So that being said, I still don't see it as an illness. You guys make it sound like it comes from nowhere, but how can it be? If you're truly enjoying the life, you just can't get chronically depressed. There has to be something wrong, even if you can't see it directly. Though I had this very interesting experience, where I started feeling anxious for seemingly no reason. Perhaps it was because of a traumatic event I had a half year ago? idk... It progressively got worse until I decided to undergo an exorcism and in a few minutes I was fixed. Strange. I guess I spend way too much time alone.

@quoting_mungo fair enough, you might be right. But my point was anyone can be completely irrational, genuinely believing this crazy mental state will last forever, despite being perfectly healthy. It's just what comes with being human.

@Simo , it's great you decided to stop taking antidepressant. Only a very small part of those neurotransmitters and located in a brain, most of it is in a body playing important roles. When antidepressants are taken they literally messes your body. What makes me furious is when they claim drugs are the answer, I know not all of you do, but I still see plenty believing this pseudoscience crap. Psychiatry isn't a legit science. They try to make it like it, but the fundamental theories are just impossible to confirm. Antidepressants are like shooting in the dark, first they make a mess out of your brain, secondly some people enjoy those effects, which vary from person to person, some don't, lastly we sprinkle some placebo on top and viola the magic pill was invented!
Valium as other benzos are an effective drug, because they work for pretty much everyone with very similar effects and instantly. I wish it was sold otc, many people could enjoy its relaxing properties, without getting intoxicated as they do with alcohol.

@nerdbat interestingly enough, antidepressants greatly increase the risk of committing suicide, it's actually so bad that the US government decided to put black box labels on antidepressants
 

WolfyJake

Professional Cuddlefluff
I have chronic depression. To most of us it feels like it comes out of nowhere. I'm not sure what started it for me. But some days I just feel like a total loser who will never amount to anything in life, and I cry for a few hours, then fall asleep. And sometimes I just feel so damn sad, for no reason at all. And I'm pretty sure depression can be a serious mental illness. There doesn't have to be something wrong for me to feel incredibly down. I'm not going to say much more on this.
 

nerdbat

Green butt of reason
@nerdbat interestingly enough, antidepressants greatly increase the risk of committing suicide, it's actually so bad that the US government decided to put black box labels on antidepressants
Unmedicated use of antidepressants, that is - there are a lot of them, each for every little thing and with various little results and side-effects. Even for professional psychiatrists, it may be hard to find the proper medication, and at least in my case, first couple of months they made different prescriptions to see what will work better - if you're just going to buy trendy thingies and pop them like candies, of course you're going to harm yourself, because, well, it's not how they work.

Either way, judging by all the text you've written above, I can only conclude that you're either joking/trolling, or being incredibly naive, considering your simple-minded approach to a rather complex problem, and severe lack of actual research to boot
 
Last edited:

Saiko

GTWT Survivor
So that being said, I still don't see it as an illness.

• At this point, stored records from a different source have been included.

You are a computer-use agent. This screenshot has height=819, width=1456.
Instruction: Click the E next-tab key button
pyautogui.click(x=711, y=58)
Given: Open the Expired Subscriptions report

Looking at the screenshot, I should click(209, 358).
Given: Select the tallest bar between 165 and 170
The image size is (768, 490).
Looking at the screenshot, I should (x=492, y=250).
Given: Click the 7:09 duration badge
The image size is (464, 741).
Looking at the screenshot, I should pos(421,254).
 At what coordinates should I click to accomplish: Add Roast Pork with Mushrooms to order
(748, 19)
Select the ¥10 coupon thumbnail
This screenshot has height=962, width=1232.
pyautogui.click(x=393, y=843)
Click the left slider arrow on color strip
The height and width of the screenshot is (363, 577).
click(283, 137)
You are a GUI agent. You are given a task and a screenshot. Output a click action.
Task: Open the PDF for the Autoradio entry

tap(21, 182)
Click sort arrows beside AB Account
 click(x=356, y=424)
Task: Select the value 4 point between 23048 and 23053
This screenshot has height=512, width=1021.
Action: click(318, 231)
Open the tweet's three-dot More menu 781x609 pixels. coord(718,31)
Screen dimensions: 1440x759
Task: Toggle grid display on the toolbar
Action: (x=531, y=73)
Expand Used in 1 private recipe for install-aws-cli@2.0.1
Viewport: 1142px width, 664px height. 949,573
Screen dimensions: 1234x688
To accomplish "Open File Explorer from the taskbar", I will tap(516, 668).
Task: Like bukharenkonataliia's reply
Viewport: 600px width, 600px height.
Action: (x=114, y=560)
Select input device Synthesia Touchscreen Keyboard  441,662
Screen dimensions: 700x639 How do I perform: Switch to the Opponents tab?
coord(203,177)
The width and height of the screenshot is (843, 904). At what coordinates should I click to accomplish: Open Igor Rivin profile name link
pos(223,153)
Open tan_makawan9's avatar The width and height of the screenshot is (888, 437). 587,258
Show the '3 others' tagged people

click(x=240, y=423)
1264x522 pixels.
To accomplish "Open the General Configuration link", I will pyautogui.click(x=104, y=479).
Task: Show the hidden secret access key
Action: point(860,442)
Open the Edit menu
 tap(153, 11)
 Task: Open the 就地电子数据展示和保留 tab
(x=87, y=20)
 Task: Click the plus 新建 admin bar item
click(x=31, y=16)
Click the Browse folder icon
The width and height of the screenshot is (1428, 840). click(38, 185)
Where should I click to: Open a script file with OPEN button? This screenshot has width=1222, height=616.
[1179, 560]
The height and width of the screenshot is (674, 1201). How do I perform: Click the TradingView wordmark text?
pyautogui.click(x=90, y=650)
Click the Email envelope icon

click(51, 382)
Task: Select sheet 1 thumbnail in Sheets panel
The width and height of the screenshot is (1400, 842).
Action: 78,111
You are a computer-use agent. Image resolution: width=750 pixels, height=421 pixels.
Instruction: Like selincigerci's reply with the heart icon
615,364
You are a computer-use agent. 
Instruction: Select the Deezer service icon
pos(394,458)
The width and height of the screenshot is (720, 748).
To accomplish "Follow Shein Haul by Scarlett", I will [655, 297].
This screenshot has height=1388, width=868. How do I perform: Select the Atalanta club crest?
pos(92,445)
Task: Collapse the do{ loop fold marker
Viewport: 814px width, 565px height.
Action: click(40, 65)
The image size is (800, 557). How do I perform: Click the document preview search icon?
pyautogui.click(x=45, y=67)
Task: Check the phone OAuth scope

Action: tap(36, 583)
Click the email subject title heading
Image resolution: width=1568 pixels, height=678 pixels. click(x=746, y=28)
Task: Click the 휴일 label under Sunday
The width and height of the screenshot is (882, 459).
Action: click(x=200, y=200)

You guys make it sound like it comes from nowhere, but how can it be? If you're truly enjoying the life, you just can't get chronically depressed. There has to be something wrong, even if you can't see it directly.

No, it doesn't come from nowhere, yes there is something wrong, and yes we can see it. The existence of depression as a neurochemically caused illness is well known and not a topic of debate. The problem is that we don't know precisely how it is caused or how to reliably cure it, and that is a matter of scientific research that you are not qualified to conduct or meaningfully speculate about.

IMG_0112.JPG
 

quoting_mungo

Well-Known Member
You guys make it sound like it comes from nowhere, but how can it be? If you're truly enjoying the life, you just can't get chronically depressed. There has to be something wrong, even if you can't see it directly.
Depression can come from virtually nowhere. It can also be triggered by e.g. a traumatic loss, or be caused by other conditions. In my case, the most likely cause of my depression is my anxiety disorder; going around with low-level ambient anxiety that peaked in specific situations for literally years just wore through all of my capability to grin and bear it. As a result, I don't have the stress tolerance I used to have, I don't experience enjoyment even doing things I know based on past experience I should enjoy, and I have trouble functioning at all without my SNRIs on board.

When antidepressants are taken they literally messes your body. What makes me furious is when they claim drugs are the answer, I know not all of you do, but I still see plenty believing this pseudoscience crap. Psychiatry isn't a legit science. They try to make it like it, but the fundamental theories are just impossible to confirm. Antidepressants are like shooting in the dark, first they make a mess out of your brain, secondly some people enjoy those effects, which vary from person to person, some don't, lastly we sprinkle some placebo on top and viola the magic pill was invented!
Different medications working differently for different people does not mean their effect is not legitimate. I can't take Ibuprofen because it gives me headaches. That doesn't mean it might not be the primary choice of painkiller for someone else. Pain management is just one of many areas of more physical medicine where one might have to do some trial and error to find what's most effective for the individual. I do better on my current meds than the SSRI I was on before, at a lower dosage relative to minimum/maximum for each drug.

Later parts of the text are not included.